Python Coding Test Course, Utilizing Time Complexity

Detailed guide for algorithm problem solving and understanding time complexity

Problem Description

Based on the following code, solve the problem of finding the Longest Increasing Subsequence (LIS).

Given an array of integers consisting of multiple numbers, write a function length_of_lis(nums) to determine the length of the longest increasing subsequence in this array. An increasing subsequence means that the elements of the array maintain the original order while increasing.

Input Example:

nums = [10, 9, 2, 5, 3, 7, 101, 18]

Output Example:

4  # LIS can be [2, 3, 7, 101] or [10, 18], etc.

Problem Solving Process

1. Understanding Time Complexity

To solve this problem, we must first consider the time complexity. Essentially, this problem can be solved with a time complexity of O(n^2). However, there is also a method to solve it with a time complexity of O(n log n), which can significantly improve the efficiency of the algorithm.

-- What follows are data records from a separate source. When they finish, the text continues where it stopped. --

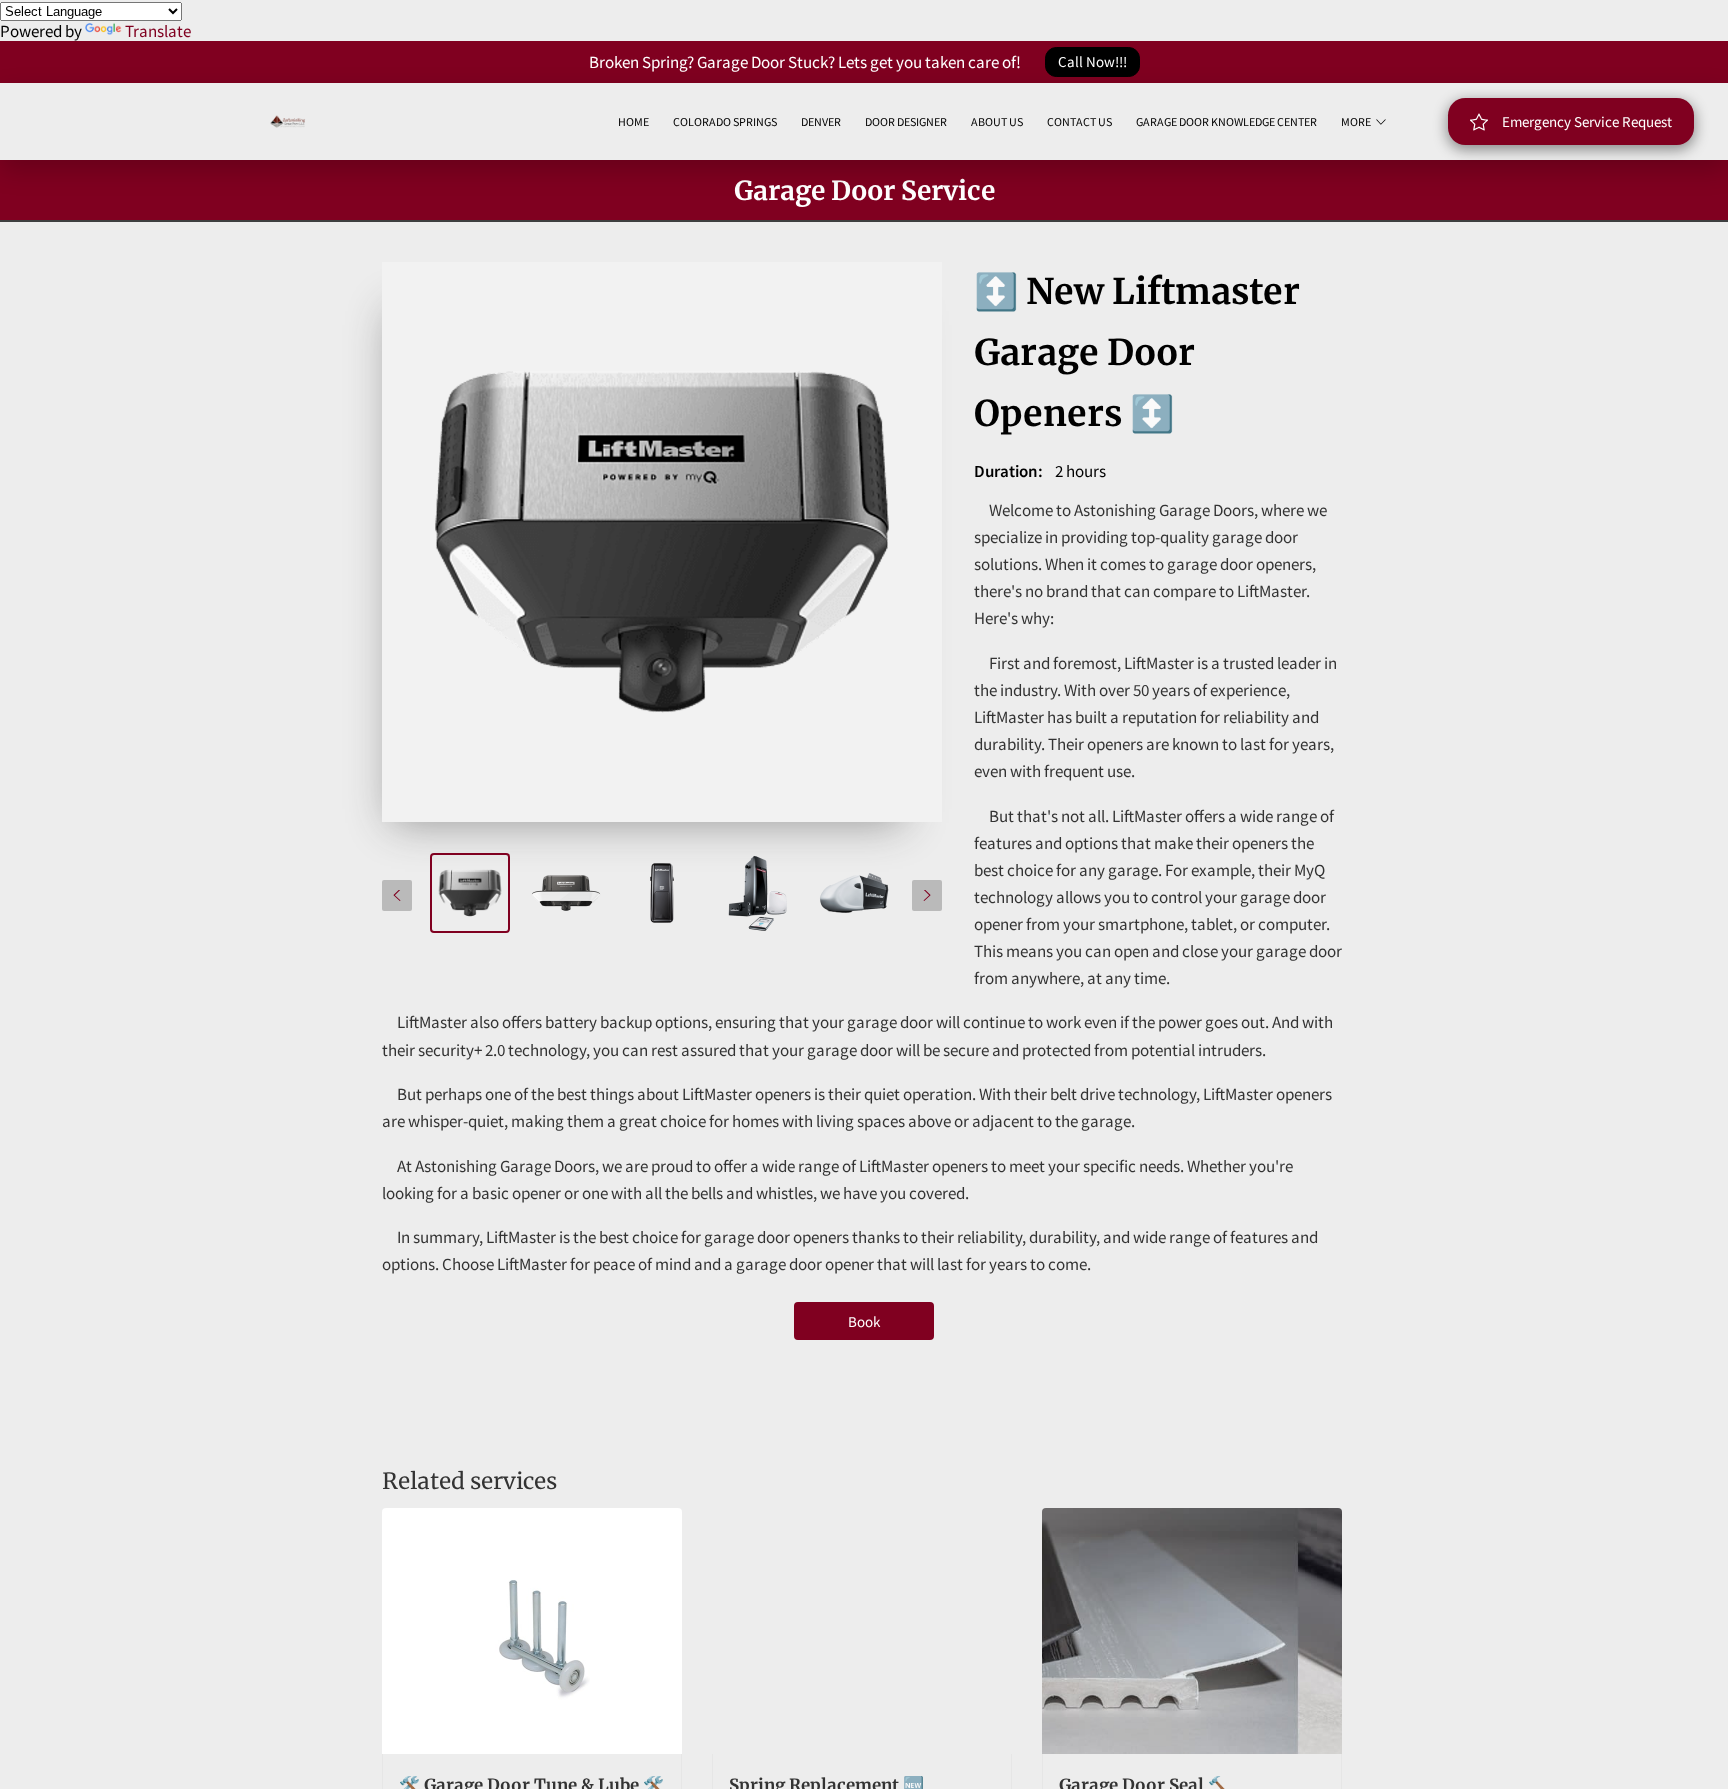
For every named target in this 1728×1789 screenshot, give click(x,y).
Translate (158, 31)
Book (864, 1321)
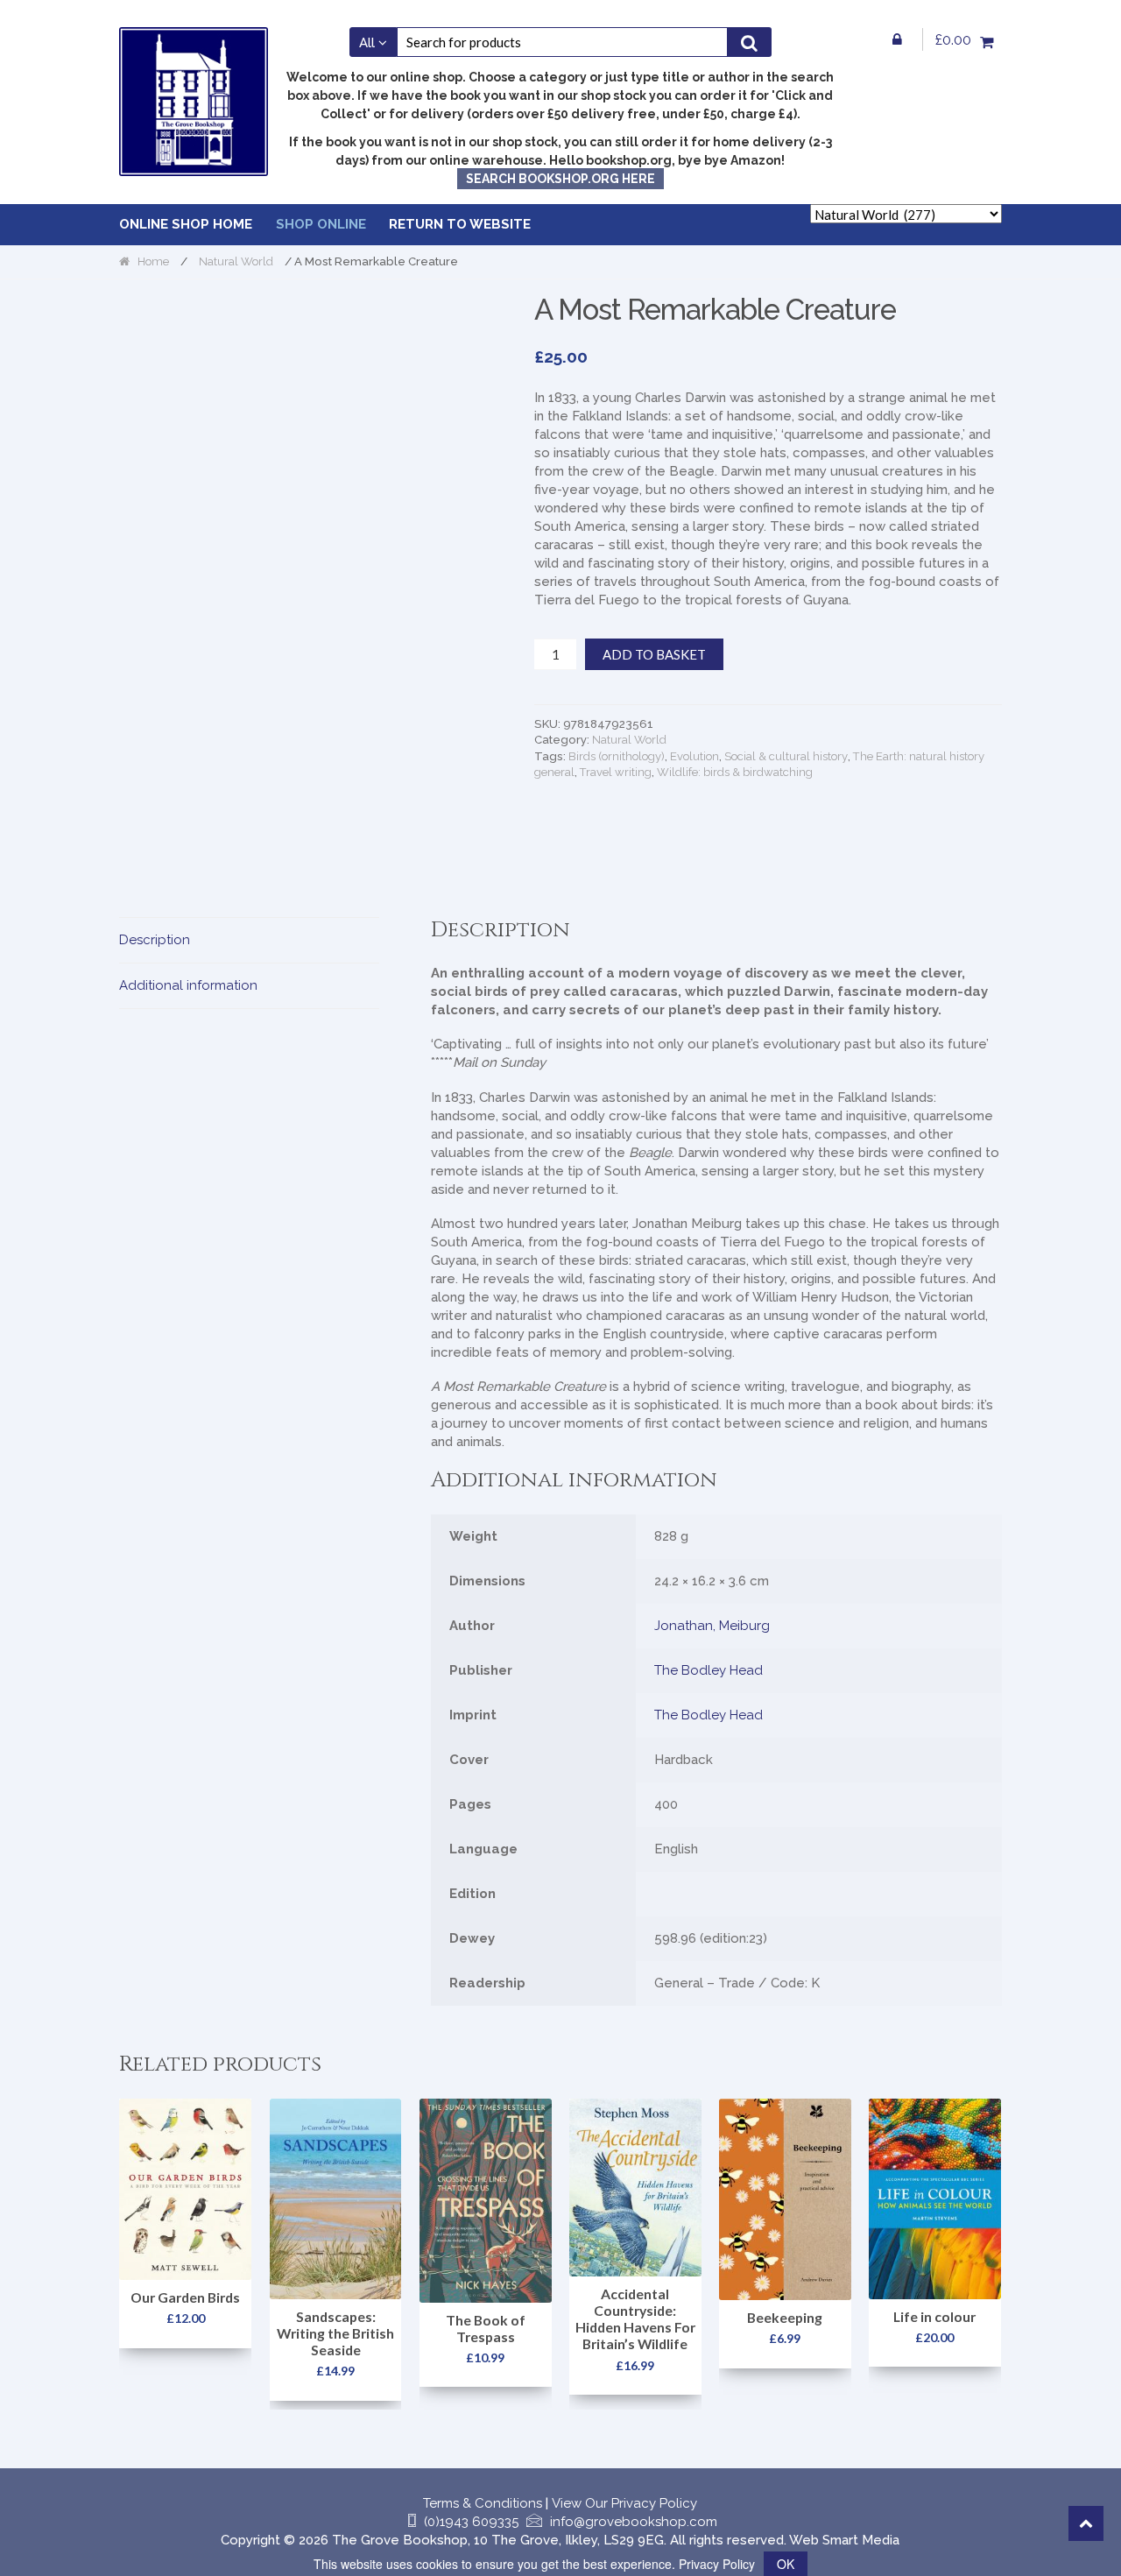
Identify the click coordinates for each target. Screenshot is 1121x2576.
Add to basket (654, 654)
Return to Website (460, 224)
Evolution (694, 756)
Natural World (236, 261)
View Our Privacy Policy (624, 2503)
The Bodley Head (708, 1670)
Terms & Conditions (482, 2503)
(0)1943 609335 (471, 2522)
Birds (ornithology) (616, 756)
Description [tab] (154, 940)
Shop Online (321, 224)
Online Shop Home (185, 224)
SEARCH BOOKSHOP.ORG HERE (560, 179)
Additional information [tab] (188, 985)
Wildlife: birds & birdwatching (735, 772)
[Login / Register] (897, 39)
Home (153, 261)
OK (785, 2563)
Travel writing (616, 772)
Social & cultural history (786, 756)
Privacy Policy (717, 2563)
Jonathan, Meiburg (712, 1626)
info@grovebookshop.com (633, 2522)
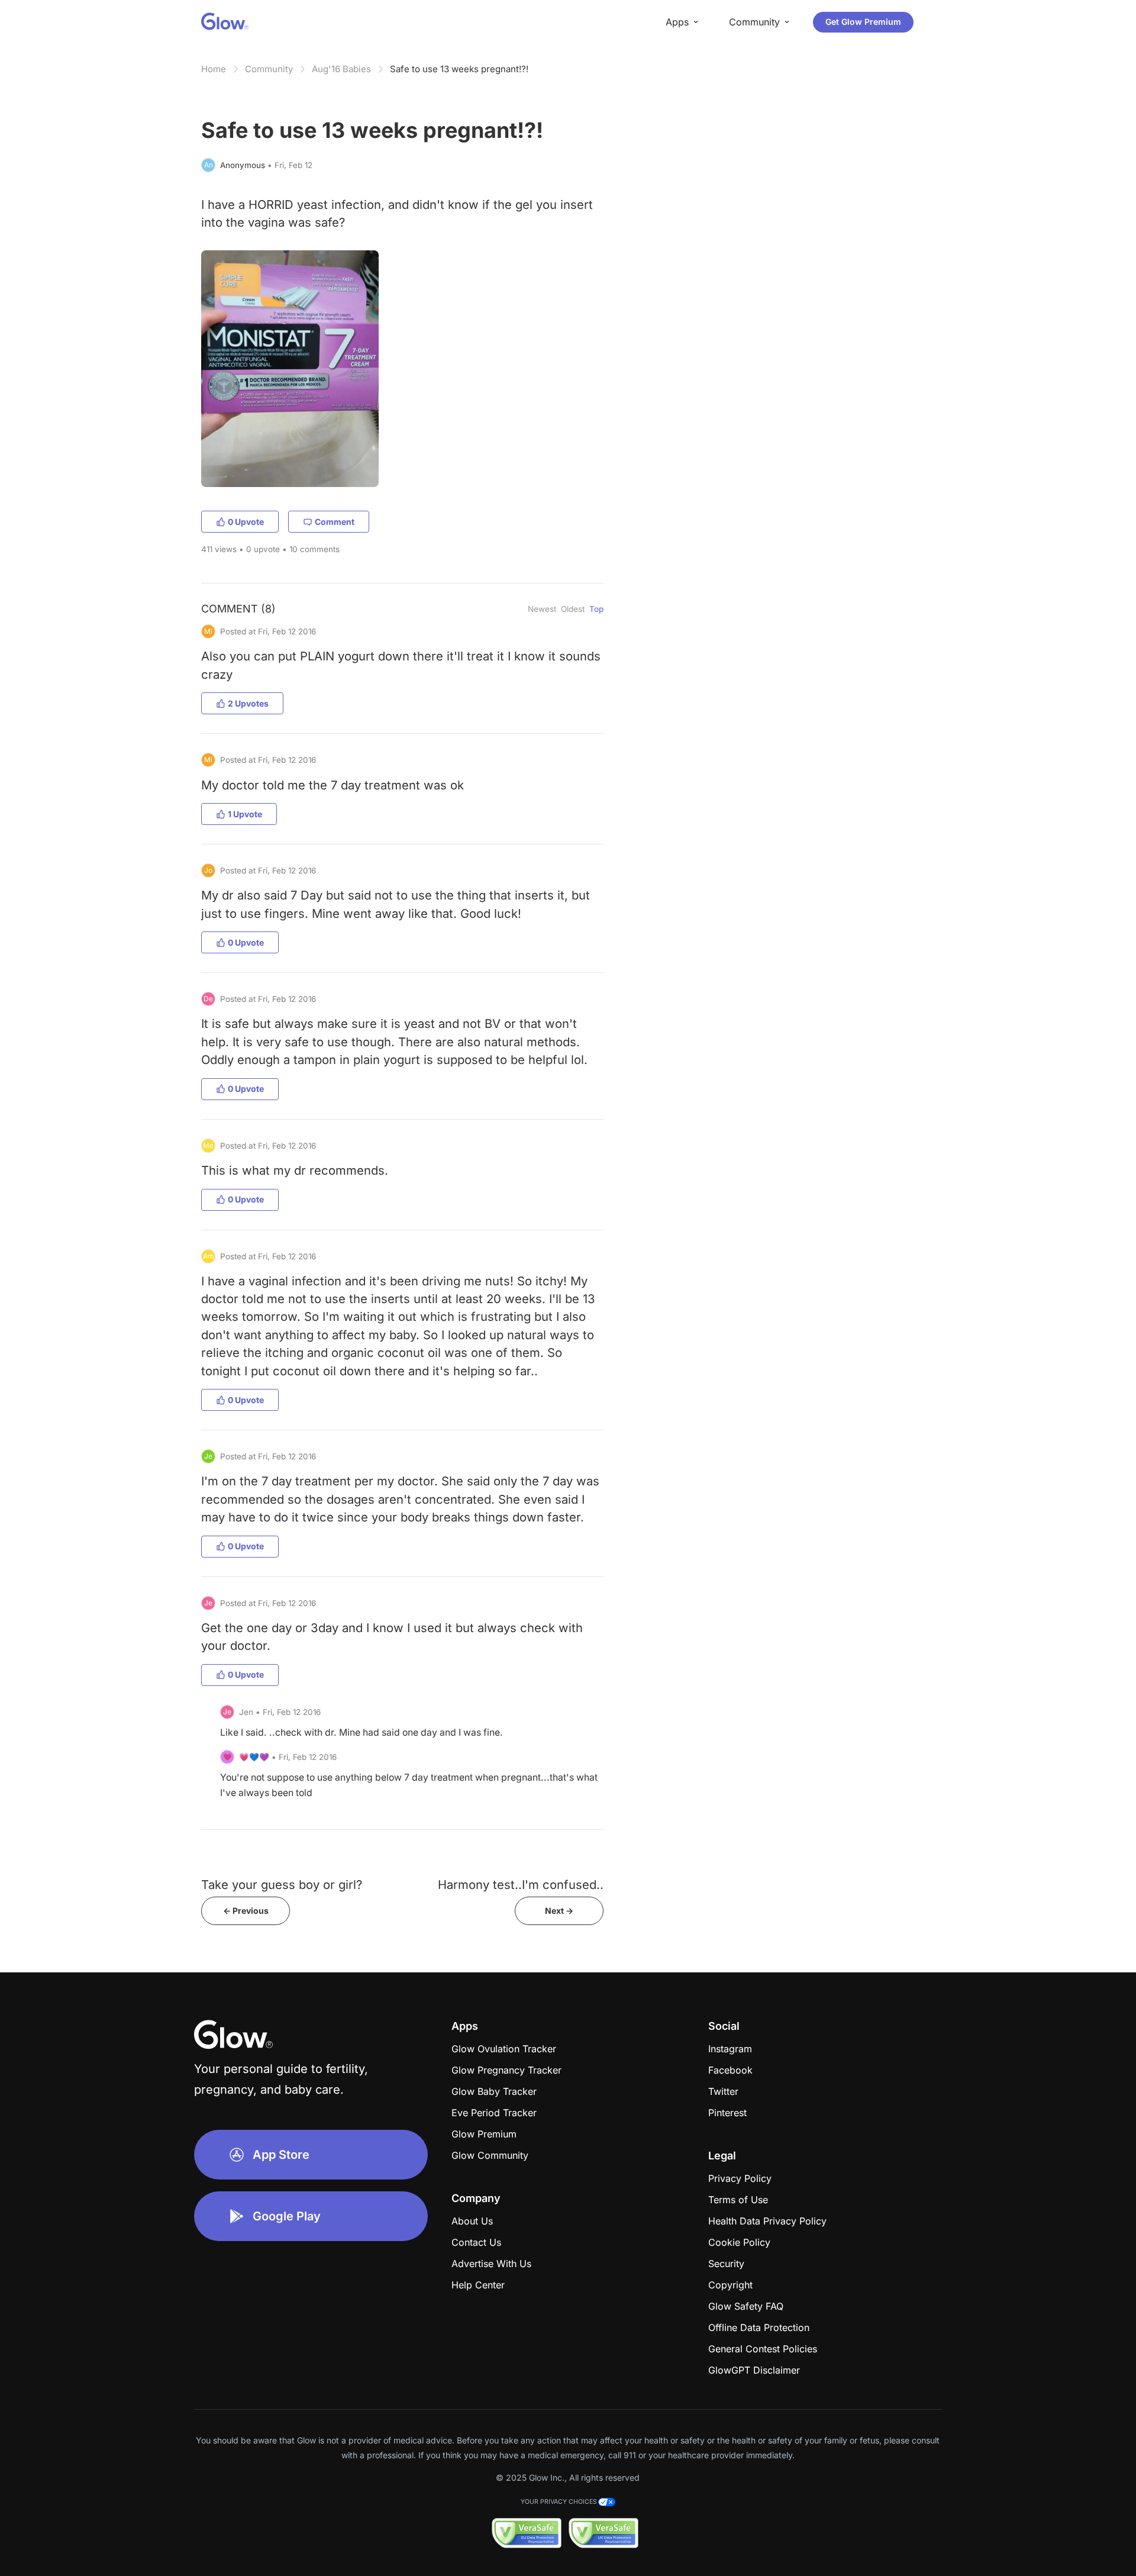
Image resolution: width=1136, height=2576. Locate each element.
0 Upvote (246, 522)
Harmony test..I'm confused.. (521, 1884)
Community (269, 69)
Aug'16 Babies (341, 69)
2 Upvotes (248, 703)
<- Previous (246, 1911)
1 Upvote (245, 814)
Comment (334, 522)
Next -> (559, 1911)
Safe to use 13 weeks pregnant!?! (459, 69)
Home (213, 69)
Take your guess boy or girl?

2. Solution Using Dynamic Programming

The dynamic programming approach to finding the longest increasing subsequence is as follows:

  • Create an array dp to track the length of the LIS for each element. Initialize all values to 1 (since each element forms an increasing subsequence by itself).
  • For each element, compare it with previous elements; if the current element is greater, update dp[i].
  • Finally, find the maximum value in the dp array to determine the length of the LIS.

3. Code Implementation

Below is the code implemented in Python:

def length_of_lis(nums):
    if not nums:
        return 0

    dp = [1] * len(nums)  # Each element has a minimum length of 1
    for i in range(len(nums)):
        for j in range(i):
            if nums[i] > nums[j]:  # Increasing condition
                dp[i] = max(dp[i], dp[j] + 1)

    return max(dp)

4. Time Complexity Analysis

The time complexity of the above dynamic programming solution is O(n2) because there are two nested loops. However, there is also a method to solve it in O(n log n). In this method, binary search can be utilized to improve efficiency.

5. O(n log n) Approach

The O(n log n) approach uses binary search. A list is maintained to track the increasing sequence, and for each element, the appropriate position within that list is found:

import bisect

def length_of_lis(nums):
    lis = []
    for num in nums:
        pos = bisect.bisect_left(lis, num)  # Find insert position using binary search
        if pos == len(lis):
            lis.append(num)  # Add new maximum value
        else:
            lis[pos] = num  # Replace existing value
    return len(lis)

6. Running Example and Checking Results

Check if the function works properly with an example like the following:

nums = [10, 9, 2, 5, 3, 7, 101, 18]
print(length_of_lis(nums))  # Output: 4

7. Time Complexity Analysis

In the O(n log n) method, bisect.bisect_left operates in logarithmic time, so the overall time complexity is O(n log n). This provides a fast response even for large inputs, making it useful in actual coding tests.

Conclusion

This article covers the method of solving algorithm problems using Python and the concept of time complexity. Initially, the method to solve the LIS problem using dynamic programming in O(n2) was introduced, followed by improvements in efficiency using the O(n log n) method. Understanding and applying time complexity is crucial in algorithm design. I hope you continue to solve various problems and practice considering time complexity!